La magistratura non poteva utilizzarle senza autorizzazione anche se riferite a un terzo
Roma, 28 dic. (askanews) – La Corte costituzionale ha accolto il conflitto di attribuzione tra poteri dello Stato sollevato dal Senato contro la Procura della Repubblica presso il Tribunale di Torino, il Giudice per le indagini preliminari e il Giudice dell’udienza preliminare del medesimo Tribunale, in relazione all’attività di intercettazione che ha coinvolto, nell’ambito di plurime indagini, Stefano Esposito, Senatore nella XVII legislatura. Con la sentenza n. 227 del 2023, depositata oggi (red. Stefano Petitti), è stato dichiarato che non spettava alle autorità giudiziarie che hanno sottoposto ad indagine e, successivamente, rinviato a giudizio Stefano Esposito, disporre, effettuare e utilizzare intercettazioni rivolte nei confronti di un terzo imputato, ma in realtà univocamente preordinate ad accedere alla sfera di comunicazione del parlamentare, senza aver mai richiesto alcuna autorizzazione al Senato della Repubblica.
Secondo la sentenza, il carattere “mirato” dell’attività di indagine deve essere ricavato dalla ‘decisiva circostanza» per cui, nei confronti del parlamentare, emergono ½specifici indizi di reità che si traducono nella richiesta di approfondimenti investigativi’.

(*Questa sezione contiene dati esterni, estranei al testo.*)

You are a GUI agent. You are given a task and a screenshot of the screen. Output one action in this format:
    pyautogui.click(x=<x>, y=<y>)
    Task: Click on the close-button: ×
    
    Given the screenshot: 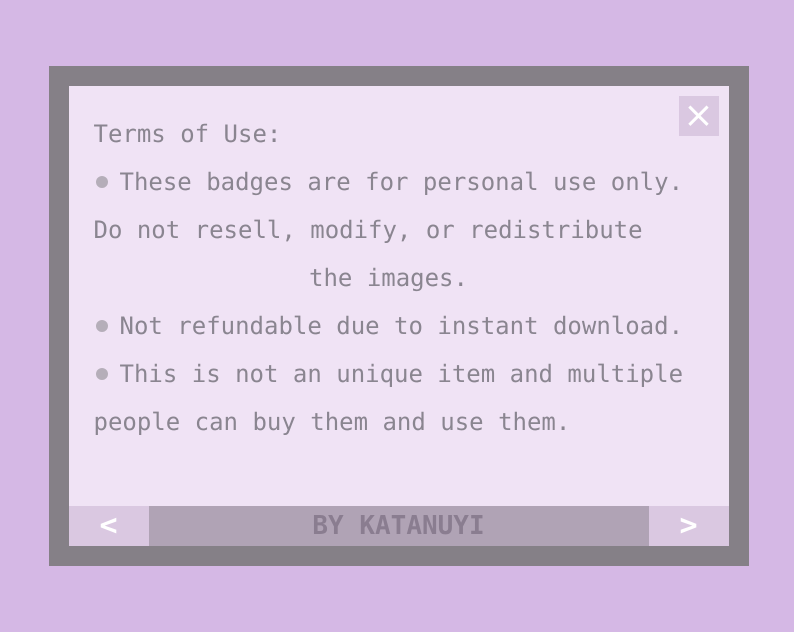 What is the action you would take?
    pyautogui.click(x=698, y=116)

In particolare, la Corte costituzionale ha precisato che indici quali l’abitualità dei rapporti tra il parlamentare e il terzo intercettato, il numero delle conversazioni e la loro prevedibilità, nonché la loro proiezione nel tempo, possono non essere da soli sufficienti a qualificare il parlamentare come bersaglio effettivo delle indagini. Ad assumere un peso determinante in tal senso è, piuttosto, l’effettivo e sostanziale coinvolgimento del parlamentare tra gli obiettivi delle indagini. Laddove, infatti, tale coinvolgimento del parlamentare ‘si traduca – indipendentemente dall’acquisizione dello status di indagato – in indirizzi investigativi chiaramente e univocamente rivolti ad approfondire la sua eventuale responsabilità penale’, esso contrassegna la correlata attività di intercettazione come rivolta ad accedere alla sua sfera di comunicazioni e, pertanto, bisognosa dell’autorizzazione preventiva ex art. 4 della legge n. 140 del 2003.

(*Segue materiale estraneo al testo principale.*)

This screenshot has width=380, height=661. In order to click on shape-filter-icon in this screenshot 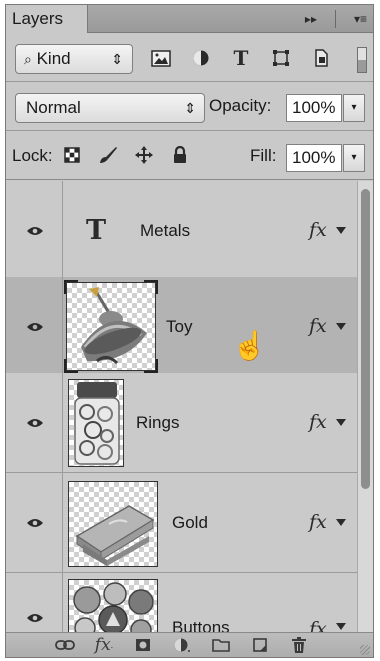, I will do `click(281, 58)`.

Nel caso che ha dato origine al conflitto, la Corte ha ritenuto che tale effettivo e sostanziale coinvolgimento dell’allora senatore Esposito emerga chiaramente a partire dal 3 agosto 2015, data nella quale il contenuto delle conversazioni intercettate viene per la prima volta fatto oggetto di ‘spunti investigativi meritevoli di approfondimento’. All’avvenuto mutamento degli obiettivi dell’attività di indagine, convalidato anche da provvedimenti adottati a seguire e dalla successiva iscrizione del parlamentare nel registro degli indagati, si riconnette quindi l’illegittimità dell’acquisizione e dell’utilizzo delle intercettazioni successive al 3 agosto 2015 in quanto avvenuti senza che sia mai stata richiesta, dall’autorità giudiziaria procedente, l’autorizzazione preventiva prescritta dall’art. 4 della legge n. 140 del 2003.
Le intercettazioni disposte ed effettuate prima del 3 agosto 2015 sono invece da qualificarsi come “occasionali”, con la conseguenza che non potevano essere utilizzate nei confronti di Stefano Esposito senza l’autorizzazione successiva richiesta dall’art. 6, comma 2, della medesima legge.